** start **

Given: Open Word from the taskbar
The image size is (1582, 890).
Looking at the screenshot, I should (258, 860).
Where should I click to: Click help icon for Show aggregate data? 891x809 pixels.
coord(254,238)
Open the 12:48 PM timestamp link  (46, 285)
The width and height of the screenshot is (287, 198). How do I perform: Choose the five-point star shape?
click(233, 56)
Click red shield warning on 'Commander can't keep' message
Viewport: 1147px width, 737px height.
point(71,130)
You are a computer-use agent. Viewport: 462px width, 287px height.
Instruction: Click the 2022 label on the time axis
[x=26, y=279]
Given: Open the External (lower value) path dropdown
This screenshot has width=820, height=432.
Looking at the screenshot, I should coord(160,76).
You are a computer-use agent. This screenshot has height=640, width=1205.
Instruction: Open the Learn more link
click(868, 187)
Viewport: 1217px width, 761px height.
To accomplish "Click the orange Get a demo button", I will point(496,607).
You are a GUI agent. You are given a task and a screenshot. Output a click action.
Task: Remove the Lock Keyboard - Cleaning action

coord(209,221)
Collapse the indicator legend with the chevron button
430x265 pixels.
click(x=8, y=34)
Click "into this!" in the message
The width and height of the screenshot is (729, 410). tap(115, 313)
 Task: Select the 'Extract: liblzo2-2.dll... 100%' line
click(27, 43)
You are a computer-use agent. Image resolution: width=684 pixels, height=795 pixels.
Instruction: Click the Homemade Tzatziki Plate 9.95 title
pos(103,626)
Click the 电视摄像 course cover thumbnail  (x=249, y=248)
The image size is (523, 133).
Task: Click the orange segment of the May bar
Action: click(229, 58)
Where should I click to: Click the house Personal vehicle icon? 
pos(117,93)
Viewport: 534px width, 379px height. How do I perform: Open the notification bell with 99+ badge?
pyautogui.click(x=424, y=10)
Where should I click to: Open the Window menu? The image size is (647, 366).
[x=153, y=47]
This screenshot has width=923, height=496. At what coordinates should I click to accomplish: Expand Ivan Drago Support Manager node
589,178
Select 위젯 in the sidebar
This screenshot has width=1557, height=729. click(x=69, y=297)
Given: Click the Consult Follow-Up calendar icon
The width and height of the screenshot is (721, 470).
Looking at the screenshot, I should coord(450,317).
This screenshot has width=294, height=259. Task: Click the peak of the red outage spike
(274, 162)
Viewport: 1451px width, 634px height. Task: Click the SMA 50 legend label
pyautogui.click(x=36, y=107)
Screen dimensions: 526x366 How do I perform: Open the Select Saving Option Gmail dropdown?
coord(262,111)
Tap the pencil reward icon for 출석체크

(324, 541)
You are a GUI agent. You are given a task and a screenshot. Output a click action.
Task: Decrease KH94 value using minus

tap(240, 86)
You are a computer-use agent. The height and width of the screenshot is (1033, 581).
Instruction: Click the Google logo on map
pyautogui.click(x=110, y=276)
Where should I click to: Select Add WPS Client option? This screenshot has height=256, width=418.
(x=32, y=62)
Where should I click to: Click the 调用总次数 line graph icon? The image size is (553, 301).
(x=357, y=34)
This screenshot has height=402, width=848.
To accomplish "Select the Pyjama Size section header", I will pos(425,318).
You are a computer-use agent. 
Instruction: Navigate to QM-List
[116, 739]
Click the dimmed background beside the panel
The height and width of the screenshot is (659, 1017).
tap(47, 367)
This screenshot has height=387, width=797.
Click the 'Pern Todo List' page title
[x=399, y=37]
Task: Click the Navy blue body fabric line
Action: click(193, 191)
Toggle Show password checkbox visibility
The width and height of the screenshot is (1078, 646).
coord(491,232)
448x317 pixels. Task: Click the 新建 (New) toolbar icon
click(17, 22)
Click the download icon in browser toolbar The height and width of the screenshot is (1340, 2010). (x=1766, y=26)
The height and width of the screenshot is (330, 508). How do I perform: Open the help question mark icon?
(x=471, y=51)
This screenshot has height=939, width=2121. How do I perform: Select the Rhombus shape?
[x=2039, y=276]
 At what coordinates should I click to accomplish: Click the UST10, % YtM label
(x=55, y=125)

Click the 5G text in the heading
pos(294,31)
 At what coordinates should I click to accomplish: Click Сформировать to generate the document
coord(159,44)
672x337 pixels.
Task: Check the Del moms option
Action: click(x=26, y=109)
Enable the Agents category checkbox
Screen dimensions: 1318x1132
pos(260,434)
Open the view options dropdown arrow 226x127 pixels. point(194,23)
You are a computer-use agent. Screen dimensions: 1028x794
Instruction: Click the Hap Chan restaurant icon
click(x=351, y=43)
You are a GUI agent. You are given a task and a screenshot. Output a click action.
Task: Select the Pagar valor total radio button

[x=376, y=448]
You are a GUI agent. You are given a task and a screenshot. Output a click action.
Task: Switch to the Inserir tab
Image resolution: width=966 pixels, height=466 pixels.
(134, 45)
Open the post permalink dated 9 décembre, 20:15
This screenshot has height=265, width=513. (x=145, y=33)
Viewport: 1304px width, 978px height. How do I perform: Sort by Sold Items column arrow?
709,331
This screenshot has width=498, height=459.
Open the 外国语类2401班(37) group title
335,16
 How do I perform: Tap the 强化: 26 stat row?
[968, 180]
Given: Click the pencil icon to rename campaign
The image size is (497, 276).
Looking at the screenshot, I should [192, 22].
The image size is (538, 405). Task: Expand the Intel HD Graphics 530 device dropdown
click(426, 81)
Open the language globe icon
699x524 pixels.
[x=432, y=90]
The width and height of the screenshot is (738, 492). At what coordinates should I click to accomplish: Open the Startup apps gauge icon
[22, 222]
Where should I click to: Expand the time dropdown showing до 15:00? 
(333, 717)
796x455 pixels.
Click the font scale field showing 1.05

** end **

* **TASK TO COMPLETE**: Substitute "Display area" for every occurrence of "Viewport" in the data above, and reproduce all the lines with nothing else changed.

* **EXPECTED OUTPUT**:
Given: Open Word from the taskbar
The image size is (1582, 890).
Looking at the screenshot, I should (258, 860).
Where should I click to: Click help icon for Show aggregate data? 891x809 pixels.
coord(254,238)
Open the 12:48 PM timestamp link  (46, 285)
The width and height of the screenshot is (287, 198). How do I perform: Choose the five-point star shape?
click(233, 56)
Click red shield warning on 'Commander can't keep' message
Display area: 1147px width, 737px height.
point(71,130)
You are a computer-use agent. Display area: 462px width, 287px height.
Instruction: Click the 2022 label on the time axis
[x=26, y=279]
Given: Open the External (lower value) path dropdown
This screenshot has width=820, height=432.
Looking at the screenshot, I should coord(160,76).
You are a computer-use agent. This screenshot has height=640, width=1205.
Instruction: Open the Learn more link
click(868, 187)
Display area: 1217px width, 761px height.
To accomplish "Click the orange Get a demo button", I will point(496,607).
You are a GUI agent. You are given a task and a screenshot. Output a click action.
Task: Remove the Lock Keyboard - Cleaning action

coord(209,221)
Collapse the indicator legend with the chevron button
430x265 pixels.
click(x=8, y=34)
Click "into this!" in the message
The width and height of the screenshot is (729, 410). tap(115, 313)
 Task: Select the 'Extract: liblzo2-2.dll... 100%' line
click(27, 43)
You are a computer-use agent. Image resolution: width=684 pixels, height=795 pixels.
Instruction: Click the Homemade Tzatziki Plate 9.95 title
pos(103,626)
Click the 电视摄像 course cover thumbnail  (x=249, y=248)
The image size is (523, 133).
Task: Click the orange segment of the May bar
Action: click(229, 58)
Where should I click to: Click the house Personal vehicle icon? 
pos(117,93)
Display area: 534px width, 379px height. How do I perform: Open the notification bell with 99+ badge?
pyautogui.click(x=424, y=10)
Where should I click to: Open the Window menu? The image size is (647, 366).
[x=153, y=47]
This screenshot has width=923, height=496. At what coordinates should I click to accomplish: Expand Ivan Drago Support Manager node
589,178
Select 위젯 in the sidebar
This screenshot has width=1557, height=729. click(x=69, y=297)
Given: Click the Consult Follow-Up calendar icon
The width and height of the screenshot is (721, 470).
Looking at the screenshot, I should coord(450,317).
This screenshot has width=294, height=259. Task: Click the peak of the red outage spike
(274, 162)
Display area: 1451px width, 634px height. Task: Click the SMA 50 legend label
pyautogui.click(x=36, y=107)
Screen dimensions: 526x366 How do I perform: Open the Select Saving Option Gmail dropdown?
coord(262,111)
Tap the pencil reward icon for 출석체크

(324, 541)
You are a GUI agent. You are given a task and a screenshot. Output a click action.
Task: Decrease KH94 value using minus

tap(240, 86)
You are a computer-use agent. The height and width of the screenshot is (1033, 581).
Instruction: Click the Google logo on map
pyautogui.click(x=110, y=276)
Where should I click to: Select Add WPS Client option? This screenshot has height=256, width=418.
(x=32, y=62)
Where should I click to: Click the 调用总次数 line graph icon? The image size is (553, 301).
(x=357, y=34)
This screenshot has height=402, width=848.
To accomplish "Select the Pyjama Size section header", I will pos(425,318).
You are a computer-use agent. 
Instruction: Navigate to QM-List
[116, 739]
Click the dimmed background beside the panel
The height and width of the screenshot is (659, 1017).
tap(47, 367)
This screenshot has height=387, width=797.
Click the 'Pern Todo List' page title
[x=399, y=37]
Task: Click the Navy blue body fabric line
Action: click(193, 191)
Toggle Show password checkbox visibility
The width and height of the screenshot is (1078, 646).
coord(491,232)
448x317 pixels. Task: Click the 新建 (New) toolbar icon
click(17, 22)
Click the download icon in browser toolbar The height and width of the screenshot is (1340, 2010). (x=1766, y=26)
The height and width of the screenshot is (330, 508). How do I perform: Open the help question mark icon?
(x=471, y=51)
This screenshot has height=939, width=2121. How do I perform: Select the Rhombus shape?
[x=2039, y=276]
 At what coordinates should I click to accomplish: Click the UST10, % YtM label
(x=55, y=125)

Click the 5G text in the heading
pos(294,31)
 At what coordinates should I click to accomplish: Click Сформировать to generate the document
coord(159,44)
672x337 pixels.
Task: Check the Del moms option
Action: click(x=26, y=109)
Enable the Agents category checkbox
Screen dimensions: 1318x1132
pos(260,434)
Open the view options dropdown arrow 226x127 pixels. point(194,23)
You are a computer-use agent. Screen dimensions: 1028x794
Instruction: Click the Hap Chan restaurant icon
click(x=351, y=43)
You are a GUI agent. You are given a task and a screenshot. Output a click action.
Task: Select the Pagar valor total radio button

[x=376, y=448]
You are a GUI agent. You are given a task and a screenshot. Output a click action.
Task: Switch to the Inserir tab
Image resolution: width=966 pixels, height=466 pixels.
(134, 45)
Open the post permalink dated 9 décembre, 20:15
This screenshot has height=265, width=513. (x=145, y=33)
Display area: 1304px width, 978px height. How do I perform: Sort by Sold Items column arrow?
709,331
This screenshot has width=498, height=459.
Open the 外国语类2401班(37) group title
335,16
 How do I perform: Tap the 强化: 26 stat row?
[968, 180]
Given: Click the pencil icon to rename campaign
The image size is (497, 276).
Looking at the screenshot, I should [192, 22].
The image size is (538, 405). Task: Expand the Intel HD Graphics 530 device dropdown
click(426, 81)
Open the language globe icon
699x524 pixels.
[x=432, y=90]
The width and height of the screenshot is (738, 492). At what coordinates should I click to accomplish: Open the Startup apps gauge icon
[22, 222]
Where should I click to: Expand the time dropdown showing до 15:00? 
(333, 717)
796x455 pixels.
Click the font scale field showing 1.05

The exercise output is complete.